Ironically a year ago today we had the flash crash - if you remember, the market was down significantly early in the day due to (wait for it)..... the Greek debt crisis.
Via Der Spiegel
The debt crisis in Greece has taken on a dramatic new twist. Sources with information about the government's actions have informed SPIEGEL ONLINE that Athens is considering withdrawing from the euro zone. The common currency area's finance ministers and representatives of the European Commission are holding a secret crisis meeting in Luxembourg on Friday night.
Greece's economic problems are massive, with protests against the government being held almost daily. Now Prime Minister George Papandreou apparently feels he has no other option: SPIEGEL ONLINE has obtained information from German government sources knowledgeable of the situation in Athens indicating that Papandreou's government is considering abandoning the euro and reintroducing its own currency.
Given the tense situation, the meeting in Luxembourg has been declared highly confidential, with only the euro-zone finance ministers and senior staff members permitted to attend. Finance Minister Wolfgang Schäuble of Chancellor Angela Merkel's conservative Christian Democratic Union (CDU) and Jörg Asmussen, an influential state secretary in the Finance Ministry, are attending on Germany's behalf.
Sources told SPIEGEL ONLINE that Schäuble intends to seek to prevent Greece from leaving the euro zone if at all possible. He will take with him to the meeting in Luxembourg an internal paper prepared by the experts at his ministry warning of the possible dire consequences if Athens were to drop the euro.
"It would lead to a considerable devaluation of the new (Greek) domestic currency against the euro," the paper states. According to German Finance Ministry estimates, the currency could lose as much as 50 percent of its value, leading to a drastic increase in Greek national debt. Schäuble's staff have calculated that Greece's national deficit would rise to 200 percent of gross domestic product after such a devaluation. "A debt restructuring would be inevitable," his experts warn in the paper. In other words: Greece would go bankrupt.
It remains unclear whether it would even be legally possible for Greece to depart from the euro zone. Legal experts believe it would also be necessary for the country to split from the European Union entirely in order to abandon the common currency. At the same time, it is questionable whether other members of the currency union would actually refuse to accept a unilateral exit from the euro zone by the government in Athens.
What is certain, according to the assessment of the German Finance Ministry, is that the measure would have a disastrous impact on the European economy.
"The currency conversion would lead to capital flight," they write. And Greece might see itself as forced to implement controls on the transfer of capital to stop the flight of funds out of the country. "This could not be reconciled with the fundamental freedoms instilled in the European internal market," the paper states. In addition, the country would also be cut off from capital markets for years to come.

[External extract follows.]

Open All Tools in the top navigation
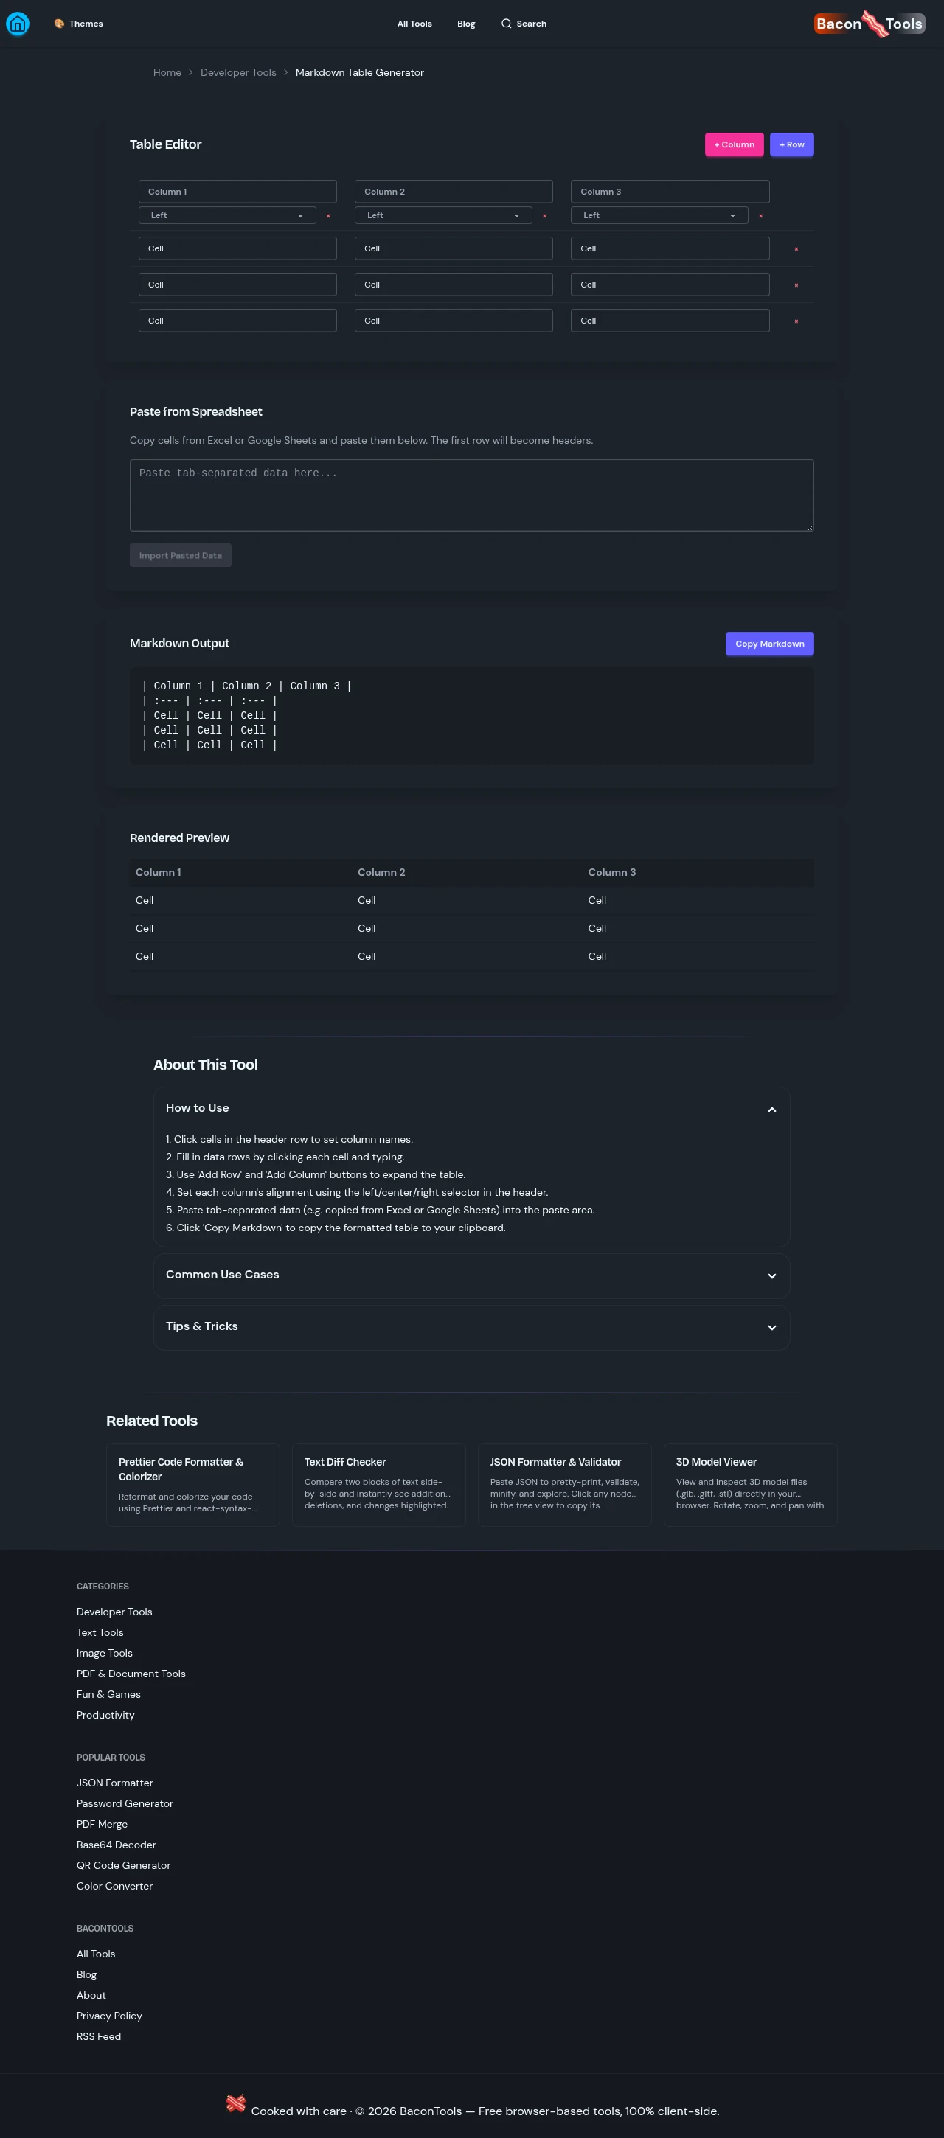 (x=414, y=24)
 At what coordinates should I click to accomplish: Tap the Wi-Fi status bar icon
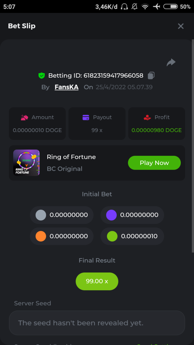pos(145,7)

In addition, the withdrawal of a country from the common currency union would "seriously damage faith in the functioning of the euro zone," the document continues. International investors would be forced to consider the possibility that further euro-zone members could withdraw in the future. "That would lead to contagion in the euro zone," the paper continues.
Banks at Risk
Moreover, should Athens turn its back on the common currency zone, it would have serious implications for the already wobbly banking sector, particularly in Greece itself. The change in currency "would consume the entire capital base of the banking system and the country's banks would be abruptly insolvent." Banks outside of Greece would suffer as well. "Credit institutions in Germany and elsewhere would be confronted with considerable losses on their outstanding debts," the paper reads.